§ Try it: Below are entries; copy exactly the lines from the one with "[Lưới quây sân bóng đá cỏ" through the one with "Liên hệ [button] (774, 120)", both included, and leave out the rest.
___ Dataset entries ___
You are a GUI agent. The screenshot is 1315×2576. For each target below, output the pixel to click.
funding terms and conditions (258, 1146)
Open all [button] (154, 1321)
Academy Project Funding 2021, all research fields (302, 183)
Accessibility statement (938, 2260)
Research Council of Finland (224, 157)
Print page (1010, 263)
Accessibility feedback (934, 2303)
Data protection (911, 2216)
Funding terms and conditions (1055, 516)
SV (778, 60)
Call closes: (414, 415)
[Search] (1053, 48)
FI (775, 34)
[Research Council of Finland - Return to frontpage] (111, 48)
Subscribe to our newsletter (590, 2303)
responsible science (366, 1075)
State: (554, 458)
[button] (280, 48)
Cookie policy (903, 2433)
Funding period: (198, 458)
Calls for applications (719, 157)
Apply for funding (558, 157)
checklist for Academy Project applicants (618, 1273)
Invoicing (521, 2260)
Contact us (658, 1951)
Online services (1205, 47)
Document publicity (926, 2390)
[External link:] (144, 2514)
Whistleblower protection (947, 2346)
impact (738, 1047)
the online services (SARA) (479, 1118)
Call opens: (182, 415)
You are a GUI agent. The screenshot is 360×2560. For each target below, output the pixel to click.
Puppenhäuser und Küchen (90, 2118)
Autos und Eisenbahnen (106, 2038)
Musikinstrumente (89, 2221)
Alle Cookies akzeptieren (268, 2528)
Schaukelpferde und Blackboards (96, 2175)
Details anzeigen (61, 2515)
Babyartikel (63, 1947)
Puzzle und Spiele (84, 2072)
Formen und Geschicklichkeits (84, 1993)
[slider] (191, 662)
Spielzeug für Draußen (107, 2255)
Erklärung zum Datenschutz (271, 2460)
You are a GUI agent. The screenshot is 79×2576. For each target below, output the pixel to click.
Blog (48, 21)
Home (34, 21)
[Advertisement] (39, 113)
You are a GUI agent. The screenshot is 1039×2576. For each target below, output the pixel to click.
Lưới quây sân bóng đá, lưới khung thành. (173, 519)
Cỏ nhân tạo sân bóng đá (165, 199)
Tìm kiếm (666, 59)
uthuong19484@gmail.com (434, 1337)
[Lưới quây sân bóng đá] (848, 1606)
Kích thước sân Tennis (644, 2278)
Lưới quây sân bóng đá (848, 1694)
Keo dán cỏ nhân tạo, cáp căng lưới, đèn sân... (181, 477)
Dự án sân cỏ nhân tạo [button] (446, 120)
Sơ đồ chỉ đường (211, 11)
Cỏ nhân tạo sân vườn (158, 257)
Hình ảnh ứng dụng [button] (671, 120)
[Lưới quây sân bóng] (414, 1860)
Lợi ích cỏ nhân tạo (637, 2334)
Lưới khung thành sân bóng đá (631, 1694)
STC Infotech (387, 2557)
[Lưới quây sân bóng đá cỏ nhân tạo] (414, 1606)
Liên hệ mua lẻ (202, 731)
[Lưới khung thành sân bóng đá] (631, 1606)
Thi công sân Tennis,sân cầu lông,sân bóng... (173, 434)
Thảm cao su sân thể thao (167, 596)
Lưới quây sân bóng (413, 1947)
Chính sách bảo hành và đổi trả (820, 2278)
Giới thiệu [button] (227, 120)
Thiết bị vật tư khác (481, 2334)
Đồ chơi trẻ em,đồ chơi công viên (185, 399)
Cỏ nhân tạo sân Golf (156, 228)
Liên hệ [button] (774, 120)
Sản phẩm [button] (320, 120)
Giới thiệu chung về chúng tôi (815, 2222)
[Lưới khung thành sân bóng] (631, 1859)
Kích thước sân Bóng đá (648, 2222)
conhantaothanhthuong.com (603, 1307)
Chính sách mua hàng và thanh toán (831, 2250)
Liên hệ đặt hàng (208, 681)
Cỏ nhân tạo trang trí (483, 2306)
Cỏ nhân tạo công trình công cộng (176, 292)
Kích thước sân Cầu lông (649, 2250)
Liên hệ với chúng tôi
___
§ Solution to the exercise:
[Lưới quây sân bóng đá cỏ nhân tạo] (414, 1606)
Liên hệ mua lẻ (202, 731)
[Lưới khung thành sân bóng đá] (631, 1606)
Thi công sân Tennis,sân cầu lông,sân bóng... (173, 434)
Thảm cao su sân thể thao (167, 596)
Lưới quây sân bóng (413, 1947)
Chính sách bảo hành và đổi trả (820, 2278)
Giới thiệu [button] (227, 120)
Thiết bị vật tư khác (481, 2334)
Đồ chơi trẻ em,đồ chơi công viên (185, 399)
Cỏ nhân tạo sân Golf (156, 228)
Liên hệ [button] (774, 120)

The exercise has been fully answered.